Activity
Print the entries that appear below, exactly as written and without their pictures.

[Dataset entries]
· · ·
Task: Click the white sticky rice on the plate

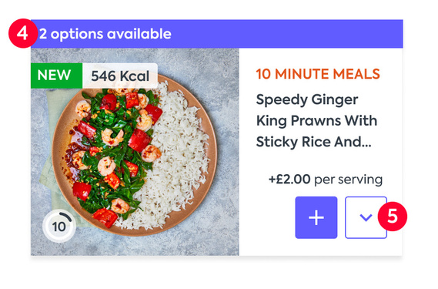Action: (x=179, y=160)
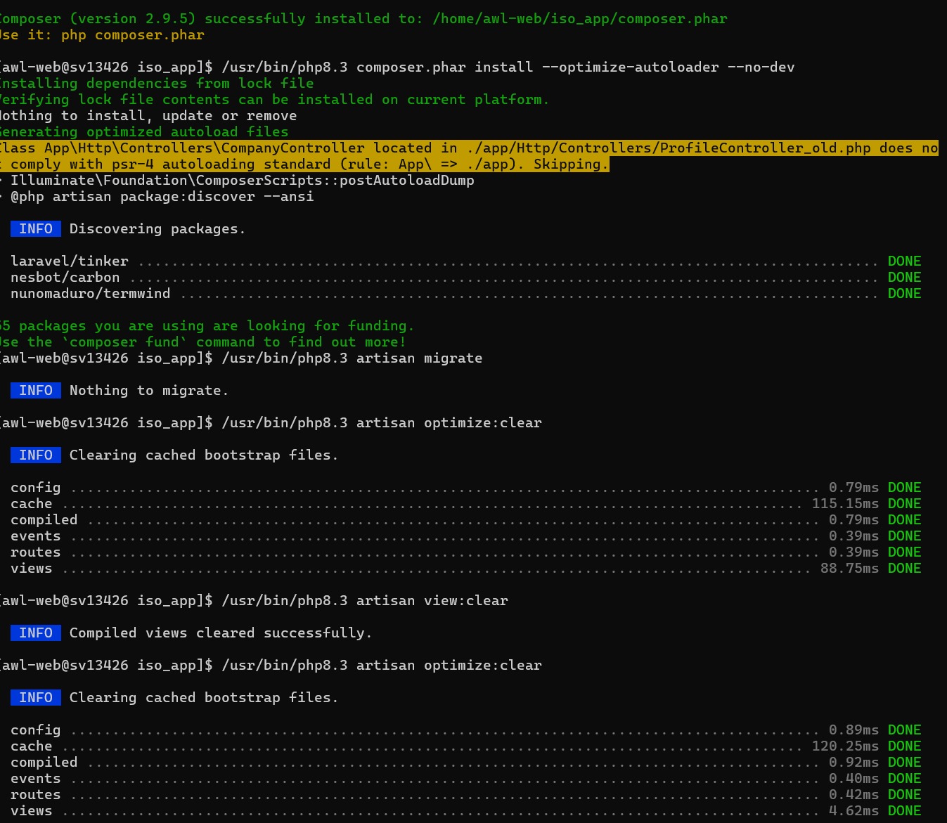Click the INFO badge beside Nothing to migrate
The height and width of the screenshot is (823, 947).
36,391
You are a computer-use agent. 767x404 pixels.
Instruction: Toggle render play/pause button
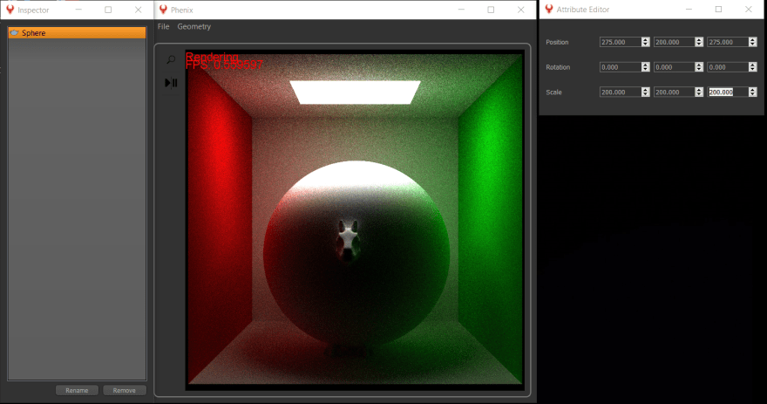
· · ·
Answer to the problem
Task: Click the white sticky rice on the plate

Action: (x=179, y=160)
Click the INFO badge beside Nothing to migrate
The height and width of the screenshot is (823, 947).
36,391
You are a computer-use agent. 767x404 pixels.
Instruction: Toggle render play/pause button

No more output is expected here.